Glioblastoma Induces the Recruitment of Anti-Tumoral Immunostimulatory Neutrophils from Skull Bone Marrow

INTRODUCTION: The effects of tumor-associated neutrophils (TANs) on glioblastoma biology remain poorly understood. While TANs are generally considered immunosuppressive, recent studies have demonstrated their ability to present antigen to T cells, warranting investigation of this phenotype in glioblastoma. METHODS: Flow cytometry was used to sort and characterize surface protein expression among neutrophils across 5 newly diagnosed glioblastoma fresh tissue specimens. Samples were evaluated transcriptomically via single-cell RNA sequencing (scRNA-seq) or phenotypically via coculture with autologous T cells. TANs were further evaluated in a syngeneic glioma mouse model (Balb/c), treated with either neutrophil-depleting antibody (αLy6G) or isotype control; tumor size was ascertained by bioluminescent imaging. Skull bone marrow was tagged with fluorescent dye in neutrophil tracing experiments. RESULTS: 21.0-34.1% of patient glioblastoma TANs express MHCII, a marker of antigen-presenting cells not canonically associated with neutrophils and not expressed in matched peripheral blood (PBNs). scRNA-seq pseudotime analysis demonstrates that antigen-presenting neutrophils are a developmental lineage seen uniquely in TANs and not PBNs, with enriched expression of MHCII subunits (HLA-DR), chaperones (HLA-DM), and costimulatory ligands (CD86/83;).
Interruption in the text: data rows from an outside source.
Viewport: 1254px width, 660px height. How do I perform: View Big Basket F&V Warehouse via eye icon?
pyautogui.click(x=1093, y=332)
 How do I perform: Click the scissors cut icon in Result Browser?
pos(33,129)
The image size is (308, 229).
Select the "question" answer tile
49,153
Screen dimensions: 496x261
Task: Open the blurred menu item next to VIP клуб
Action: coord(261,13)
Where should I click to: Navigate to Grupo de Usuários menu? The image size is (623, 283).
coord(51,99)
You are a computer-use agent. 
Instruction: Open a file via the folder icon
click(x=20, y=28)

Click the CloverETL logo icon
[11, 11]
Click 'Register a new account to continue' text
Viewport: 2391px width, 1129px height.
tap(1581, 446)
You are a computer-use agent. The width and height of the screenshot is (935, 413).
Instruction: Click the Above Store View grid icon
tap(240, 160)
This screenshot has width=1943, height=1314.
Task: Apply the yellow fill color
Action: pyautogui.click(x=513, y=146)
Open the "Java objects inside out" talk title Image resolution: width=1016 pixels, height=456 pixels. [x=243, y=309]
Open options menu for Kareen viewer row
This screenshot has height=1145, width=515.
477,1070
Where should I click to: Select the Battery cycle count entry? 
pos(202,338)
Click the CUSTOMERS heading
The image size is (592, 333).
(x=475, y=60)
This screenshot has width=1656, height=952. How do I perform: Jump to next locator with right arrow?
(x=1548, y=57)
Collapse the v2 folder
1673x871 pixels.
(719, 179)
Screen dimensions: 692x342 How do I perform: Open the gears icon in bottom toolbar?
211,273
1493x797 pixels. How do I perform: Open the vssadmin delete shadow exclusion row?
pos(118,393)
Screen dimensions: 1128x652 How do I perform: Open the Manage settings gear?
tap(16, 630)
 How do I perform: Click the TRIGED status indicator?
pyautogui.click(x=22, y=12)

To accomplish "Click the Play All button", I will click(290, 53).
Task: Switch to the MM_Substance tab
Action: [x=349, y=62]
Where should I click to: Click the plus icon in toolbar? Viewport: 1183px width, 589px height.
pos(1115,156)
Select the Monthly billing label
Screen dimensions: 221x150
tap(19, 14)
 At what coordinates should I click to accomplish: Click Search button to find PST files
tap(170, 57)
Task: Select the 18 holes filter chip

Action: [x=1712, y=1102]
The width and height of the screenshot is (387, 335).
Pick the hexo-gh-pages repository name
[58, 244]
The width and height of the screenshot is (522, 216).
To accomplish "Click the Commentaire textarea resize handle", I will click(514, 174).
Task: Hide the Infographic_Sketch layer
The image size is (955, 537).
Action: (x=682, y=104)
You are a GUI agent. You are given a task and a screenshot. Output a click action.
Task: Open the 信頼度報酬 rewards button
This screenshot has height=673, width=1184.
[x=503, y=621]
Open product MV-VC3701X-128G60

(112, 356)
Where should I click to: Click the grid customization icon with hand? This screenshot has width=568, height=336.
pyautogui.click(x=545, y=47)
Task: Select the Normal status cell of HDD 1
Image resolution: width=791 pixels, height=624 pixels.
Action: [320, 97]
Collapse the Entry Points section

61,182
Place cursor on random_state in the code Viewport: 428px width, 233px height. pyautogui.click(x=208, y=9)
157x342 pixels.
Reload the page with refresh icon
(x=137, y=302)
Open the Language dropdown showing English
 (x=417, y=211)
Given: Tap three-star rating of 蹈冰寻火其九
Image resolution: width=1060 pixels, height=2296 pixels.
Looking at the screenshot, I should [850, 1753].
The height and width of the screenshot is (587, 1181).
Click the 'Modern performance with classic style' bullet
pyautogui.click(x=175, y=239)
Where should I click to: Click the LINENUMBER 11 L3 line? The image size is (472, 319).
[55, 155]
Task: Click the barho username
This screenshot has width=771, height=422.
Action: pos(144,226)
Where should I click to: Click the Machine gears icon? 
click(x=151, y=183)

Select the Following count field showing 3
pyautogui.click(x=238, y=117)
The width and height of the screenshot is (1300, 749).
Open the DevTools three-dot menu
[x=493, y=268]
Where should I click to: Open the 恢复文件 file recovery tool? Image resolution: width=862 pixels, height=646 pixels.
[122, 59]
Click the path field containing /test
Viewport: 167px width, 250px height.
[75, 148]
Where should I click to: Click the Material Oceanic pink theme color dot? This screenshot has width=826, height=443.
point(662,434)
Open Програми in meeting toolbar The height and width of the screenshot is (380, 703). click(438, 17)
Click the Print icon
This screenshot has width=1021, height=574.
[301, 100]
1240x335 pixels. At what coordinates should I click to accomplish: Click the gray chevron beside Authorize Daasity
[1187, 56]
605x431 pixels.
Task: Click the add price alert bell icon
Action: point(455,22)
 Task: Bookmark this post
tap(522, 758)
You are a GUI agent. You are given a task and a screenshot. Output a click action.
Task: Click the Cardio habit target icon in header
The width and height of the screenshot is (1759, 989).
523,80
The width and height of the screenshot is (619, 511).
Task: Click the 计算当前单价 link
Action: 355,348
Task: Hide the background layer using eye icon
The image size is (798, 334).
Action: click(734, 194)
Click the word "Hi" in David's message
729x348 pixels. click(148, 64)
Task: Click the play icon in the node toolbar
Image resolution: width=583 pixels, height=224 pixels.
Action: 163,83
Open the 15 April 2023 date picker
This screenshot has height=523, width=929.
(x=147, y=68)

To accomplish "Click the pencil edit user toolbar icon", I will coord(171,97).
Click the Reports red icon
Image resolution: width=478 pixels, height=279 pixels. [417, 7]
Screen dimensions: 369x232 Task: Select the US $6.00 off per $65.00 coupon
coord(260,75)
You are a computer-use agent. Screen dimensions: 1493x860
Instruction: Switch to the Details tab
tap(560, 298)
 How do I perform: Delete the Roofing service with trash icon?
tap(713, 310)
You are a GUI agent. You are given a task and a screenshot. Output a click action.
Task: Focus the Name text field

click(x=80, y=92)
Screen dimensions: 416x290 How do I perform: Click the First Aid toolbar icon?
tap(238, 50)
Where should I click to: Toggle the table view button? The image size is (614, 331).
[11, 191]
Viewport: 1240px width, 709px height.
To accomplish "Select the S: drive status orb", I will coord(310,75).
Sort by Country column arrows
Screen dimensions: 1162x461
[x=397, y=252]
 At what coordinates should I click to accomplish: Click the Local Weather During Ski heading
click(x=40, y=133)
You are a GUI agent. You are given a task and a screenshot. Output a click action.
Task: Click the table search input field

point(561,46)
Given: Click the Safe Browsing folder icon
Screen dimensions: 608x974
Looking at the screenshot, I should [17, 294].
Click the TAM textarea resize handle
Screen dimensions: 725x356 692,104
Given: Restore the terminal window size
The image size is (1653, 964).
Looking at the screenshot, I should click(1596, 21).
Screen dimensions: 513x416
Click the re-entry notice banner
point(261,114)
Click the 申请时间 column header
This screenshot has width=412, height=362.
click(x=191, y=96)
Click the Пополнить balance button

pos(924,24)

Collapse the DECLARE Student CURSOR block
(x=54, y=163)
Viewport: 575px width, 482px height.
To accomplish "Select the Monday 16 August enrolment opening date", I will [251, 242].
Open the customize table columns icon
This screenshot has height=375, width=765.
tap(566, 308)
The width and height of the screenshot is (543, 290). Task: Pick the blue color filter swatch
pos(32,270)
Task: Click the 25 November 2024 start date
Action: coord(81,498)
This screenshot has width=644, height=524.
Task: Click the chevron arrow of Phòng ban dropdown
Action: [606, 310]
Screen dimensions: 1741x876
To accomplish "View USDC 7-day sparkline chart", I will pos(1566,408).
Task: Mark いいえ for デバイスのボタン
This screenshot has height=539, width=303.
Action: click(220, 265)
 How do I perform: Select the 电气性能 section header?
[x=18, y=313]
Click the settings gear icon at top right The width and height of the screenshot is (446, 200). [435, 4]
Consequently, TANs activate T cells in an MHCII-dependent manner (CD25 MFI fold-change, PBNs vs TANs: 1.1 vs 3.2, p < 0.001), and depleting neutrophils in a murine model yields endpoint tumors that have 53% lower CD8+ T cell infiltration (n = 13, p = 0.0024) and are 2.4-fold larger (p = 0.0383). The lack of MHCII+ neutrophils in blood suggests that these cells may be recruited from local marrow niches and not circulation; indeed, in vivo, we observe that compared to all TANs, MHCII+ TANs are disproportionately derived from skull bone marrow (41.7% vs 9.3%). CONCLUSIONS: Given the recruitment of immunostimulatory TANs from the calvarium to the glioblastoma microenvironment, mechanisms to enhance neutrophil transmarrow migration may have therapeutic value.